The Greek Perfect Tense

Mike Aubrey works for Logos Bible Software and Wycliffe Bible Translators, and he blogs at Koine-Greek. He wrote the chapter on the Perfect Tense in the book Linguistics and New Testament Greek (see also here). This post mostly summarizes his contribution, which you can also find in draft form at his page.

There is debate about what the semantics of the perfect tense (mentioned also in my previous post), which is why there is a chapter on it in a book on NT Greek. Another new publication also deals entirely with the perfect tense, presenting different viewpoints (Porter, Fanning, Campbell): Perfect Storm.

Just for comparison’s sake, here is what von Siebenthal says about the perfect:

Generally speaking, the (augmentless) indicative perfect combines the (conspicuous or marked) resultative aspect (194k) with the present tense. Basically, the focus is on a “situation” in the present (as seen from the speaker’s/writer’s vantage point). In most cases this “situation” is a result: something that took place in the past continues to have an effect in the present, an effect usually connected with either the subject entity or the object entity. [There are exceptions, but…] Generally speaking, however, the indicative perfect refers not only to the present result but also to the past “action” that has led to it.

p. 329

The Cambridge Grammar of Classical Greek defines it this way:

The perfect indicative signifies that an action has been completed in the past and that the effects of that action are in some way relevant in the present; frequently it expresses a more or less permanent state in the present which exists as the result of a completed action in the past.

p. 420, §33.34

It seems to me that these two definitions basically agree with the traditional view of the perfect: past action with present results.

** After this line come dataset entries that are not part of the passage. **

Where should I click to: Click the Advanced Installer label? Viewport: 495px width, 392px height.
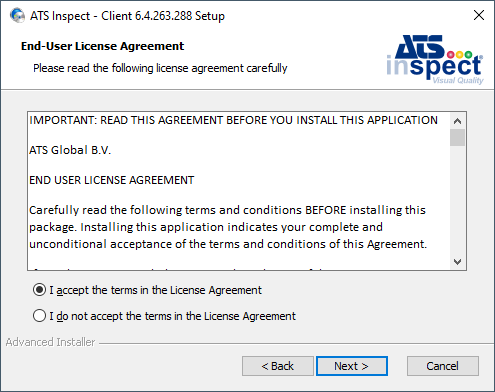[50, 342]
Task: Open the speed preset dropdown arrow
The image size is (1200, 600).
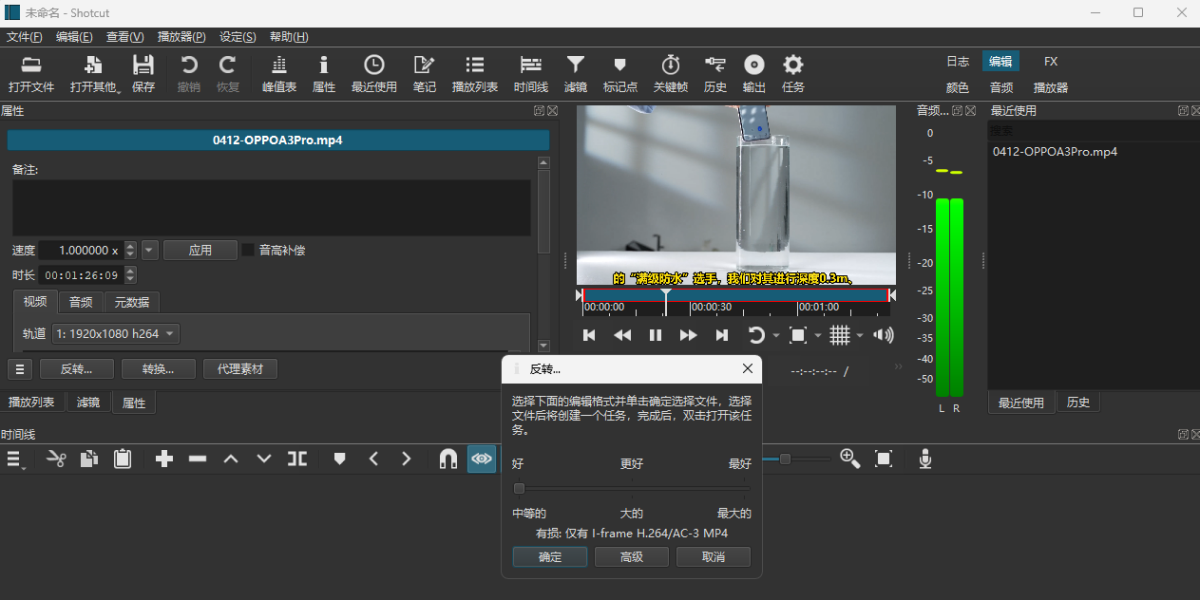Action: (150, 250)
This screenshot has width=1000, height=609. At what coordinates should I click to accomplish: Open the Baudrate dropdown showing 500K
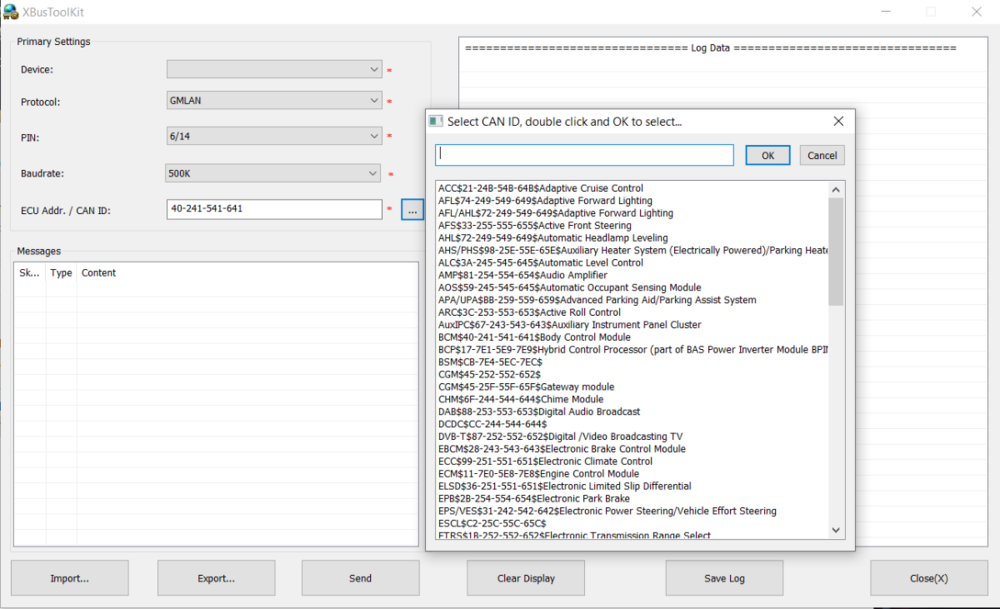tap(270, 173)
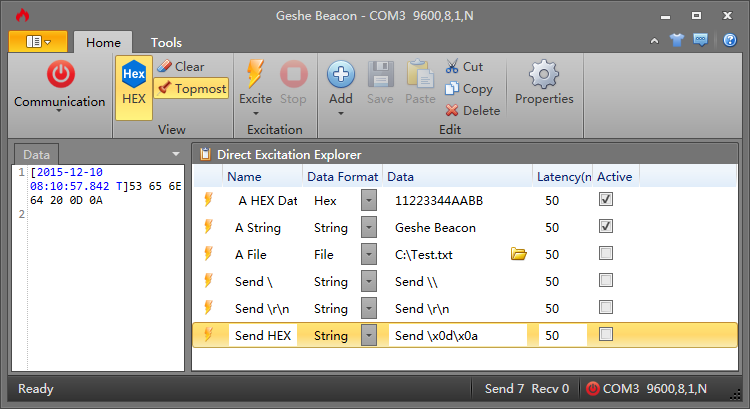Click the red Communication power icon
The image size is (750, 409).
click(61, 74)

Aubrey surveys different definitions (not those above), and finds that several NT scholars (Wallace, Black, Croy) echo this common definition, while other scholars (Porter and Decker) interpret the Greek perfect as conveying stative aspect without any attention to a past action that engendered the current state. And then there’s Constantine Campbell (see my previous post), who (in Aubrey’s words) classifies the perfect as “another imperfective aspect with the additional heightened proximity” (p. 59).

Aubrey introduces two concepts that he thinks will help explain the perfect: event structure and transitivity (pp. 59–65).

Aubrey uses the example of the Manipuri language (relying on this grammar), which is rich in verbal aspects. “English speakers can express these same phases, but we do so with lexical items—’begin,’ ‘become,’ ‘stop’—rather than aspect markers” (p. 63).

Aubrey (pp. 66–67) points out that some verbs do not usually form perfects: stative verbs (but some do: pp. 76–80), activity verbs, and semelfactive verbs (he provides lists for each category). “The remaining verbs, those that do inflect a perfect, nearly all involve a change of state: one participant is in a different state at the end of the event” (p. 67).

Then we get a lengthy section (pp. 68–80) with plenty of examples of the perfect of a verb compared to the same verb in the aorist and the present, and these examples are classified in terms of their transitivity: are they highly transitive (e.g., “smash”) or do they display low transitivity (e.g., “see”)? Aubrey shows how the perfect functions with these different verbs.

It’s hard to summarize those points rather than simply reproducing them, so I’ll just leave it there. I think this paper is a pretty good presentation of the perfect tense which helps explain some of its nuances.